- EXTRACT PROVIDED:
The Vogel collection, legendary in art circles, is best known for its holdings in minimalism and conceptual art. That was Dorothy’s taste. “I like the simplicity, the beautiful colors,” she says. Herb remained partial to the abstract expressionists. The Vogels, once aspiring artists themselves, chose drawings and modest-size pieces that other collectors disdained. As Herb and Dorothy tell it, their tastes were prescient, and they often bought artists, such as LeWitt, before they became celebrated and prices escalated.
“We didn’t have to answer to anybody,” Dorothy says. “We didn’t have a board. We would buy what we liked, what we could afford, and, we always said, what would fit into our apartment.”
By 1990, though, their one-bedroom Manhattan apartment was crammed with acquisitions, filling the bathroom, hanging from the ceiling, stuffed under the bed. Even the rug was art. Herb and Dorothy, the documentary, reenacts the removal of the collection (which took five large moving vans) to the National Gallery. The Vogels donated or promised 1,100 works to the museum, accepting only a small annuity in return.

Dataset entries:
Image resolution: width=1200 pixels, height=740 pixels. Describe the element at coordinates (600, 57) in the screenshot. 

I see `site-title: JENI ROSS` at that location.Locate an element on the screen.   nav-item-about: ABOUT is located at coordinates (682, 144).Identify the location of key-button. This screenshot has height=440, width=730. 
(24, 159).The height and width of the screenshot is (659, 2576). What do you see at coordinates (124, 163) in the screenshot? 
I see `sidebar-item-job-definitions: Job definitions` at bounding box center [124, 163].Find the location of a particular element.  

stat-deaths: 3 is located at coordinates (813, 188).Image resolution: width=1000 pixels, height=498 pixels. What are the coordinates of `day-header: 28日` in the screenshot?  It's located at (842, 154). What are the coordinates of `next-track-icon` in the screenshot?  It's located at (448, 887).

- QUESTIONS TO ANSWER:
A. In the passage about the Vogel collection, what three things does Dorothy say they would buy? List them.
B. Quote the passage about the Vogel collection from "The Vogel collection, legendary" up to and including "and prices escalated.".

- TASK-BY-TASK SOLUTIONS:
A.
- What they liked
- What they could afford
- What would fit into their apartment

B.
The Vogel collection, legendary in art circles, is best known for its holdings in minimalism and conceptual art. That was Dorothy’s taste. “I like the simplicity, the beautiful colors,” she says. Herb remained partial to the abstract expressionists. The Vogels, once aspiring artists themselves, chose drawings and modest-size pieces that other collectors disdained. As Herb and Dorothy tell it, their tastes were prescient, and they often bought artists, such as LeWitt, before they became celebrated and prices escalated.